Can a service provider call Seniors Rights Victoria because they are concerned about an older person?
Seniors Rights Victoria provides general advice to service providers working with older people on a range of matters relating to ageing and elder abuse. The advice is provided on a confidential basis and no client details are taken.
What can service providers do to help their clients to access Seniors Rights Victoria services?
Seniors Rights Victoria can assist a client of a service provider if that client consents to our assistance. Service providers can help the older person to get access to a phone in a safe place where they can make a private call, or can help the older person to attend an interview they have arranged with an Seniors Rights Victoria staff member.
If an older person needs to use an interpreter during the call, the service provider can help the older person to access a telephone interpreter service. SRV can arrange for an interpreter to attend an in-person interview.
What if an older person who is definitely being abused won’t call Seniors Rights Victoria ?
If a service provider has a client who they know is in immediate physical danger or at risk of significant harm, they should contact the emergency services (police and/or ambulance). They should then take further action in line with their agency’s protocol for responding to elder abuse. This could include calling Seniors Rights Victoria to seek information and advice on the facts of the case without divulging any client details, and to discuss ways of assisting and supporting the client.
The State Government has developed With Respect to Age – 2009, a set of practice guidelines to help agencies develop elder abuse protocols. These are available below or from Department of Human Services at http://www.health.vic.gov.au/agedcare/policy/elder_abuse.htm
How does Seniors Rights Victoria support and assist an older person who does not want to take action against an abusive family member or carer?
Seniors Rights Victoria’s advocates support all our clients by helping them to identify and access other services they may need (such as HACC services, Aged Care Assessments and CAC packages, housing, medical services or counselling), whether or not they want to take legal action against an abuser or to recover property that has been misappropriated.
A priority for Seniors Rights Victoria’s advocates is to agree on a safety plan with any client who is at risk of violence. This plan will cover situations where they need to leave home at short notice to avoid physical harm, and will include who they can call, where they will go and how they will get there, and what they need to take with them, including medication and key documents.
How does Seniors Rights Victoria assist older people who have diminished capacity or no capacity?
As Seniors Rights Victoria treats capacity as decision-specific, staff may be able to assist a client with some matters (e.g. assistance around family violence) but not others (e.g. appointing a financial attorney).

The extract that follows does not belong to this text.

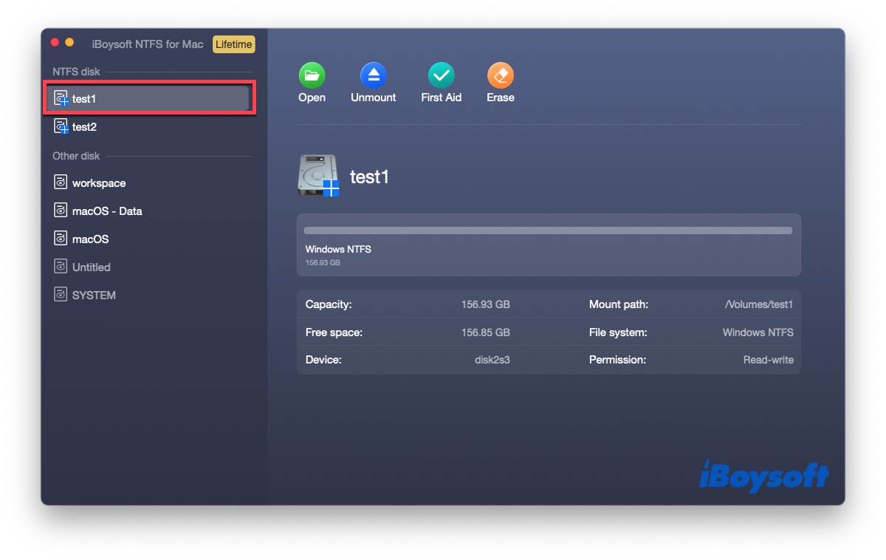Click the test1 hard drive icon
Screen dimensions: 886x560
[317, 176]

It is therefore important that Seniors Rights Victoria staff meet the client first to assess what assistance can be provided, even where the client has diminished capacity.

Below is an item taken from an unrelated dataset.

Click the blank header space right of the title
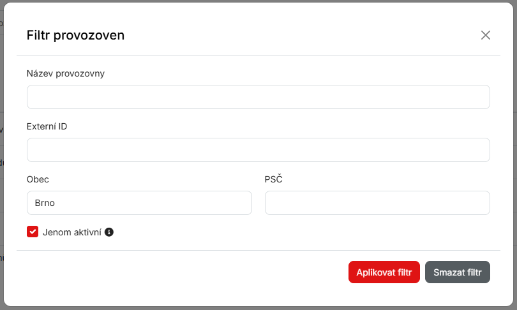Screen dimensions: 517x310 [287, 35]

Where Seniors Rights Victoria staff have assessed that a client does not have the capacity to provide specific instructions in relation to a particular matter, Seniors Rights Victoria may still assist the client by:
• acting for the person’s formally appointed decision maker (e.g. attorney, administrator or guardian)
• providing short term advocacy and support where there is abuse or risk of abuse, usually by linking the older person into services that can assist them
• helping to put a substitute decision maker in place for the older person.

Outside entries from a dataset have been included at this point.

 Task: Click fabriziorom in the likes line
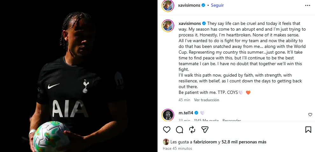click(x=205, y=142)
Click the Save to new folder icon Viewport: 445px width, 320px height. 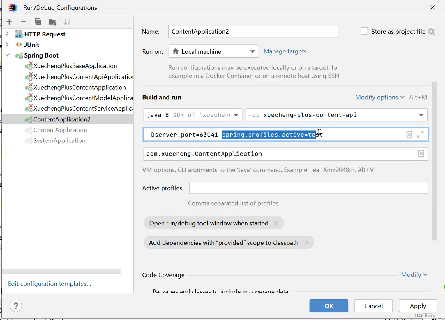(53, 22)
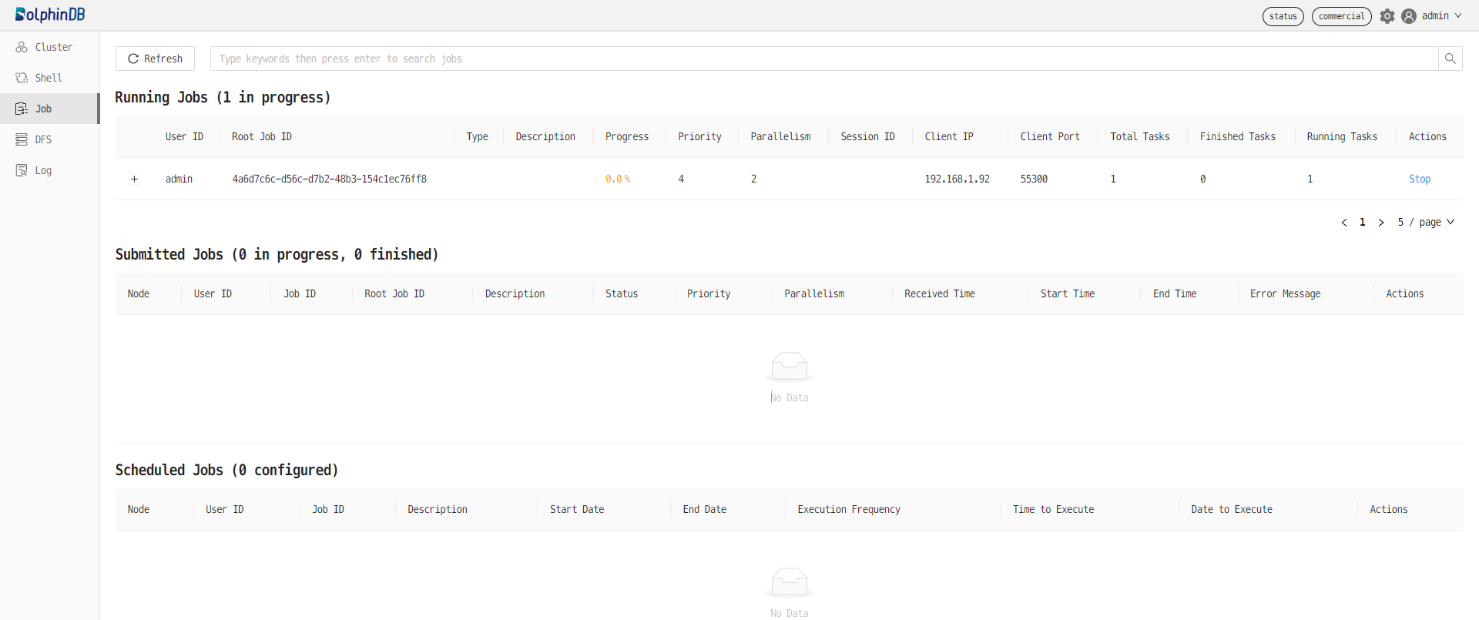1479x620 pixels.
Task: Click the Log sidebar icon
Action: point(22,170)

How does Seniors Rights Victoria approach the question of a person’s capacity?
Seniors Rights Victoria accepts that a person’s capacity may diminish gradually or may fluctuate and may vary in response to particular decisions that need to be made. For example, a person who has lost capacity to make informed financial or investment decisions may still be quite capable of deciding how they want to live and who they want to live with.
The question of whether a person has capacity to give instructions and to understand the effect of their instructions is initially determined and documented by the Seniors Rights Victoria staff member/s who have had contact with the client in question. Where the staff member is unsure as to capacity, Seniors Rights Victoria will arrange for a medical assessment of the person’s capacity by a trained professional in the area, such as a geriatrician, psycho-geriatrician or psychiatrist.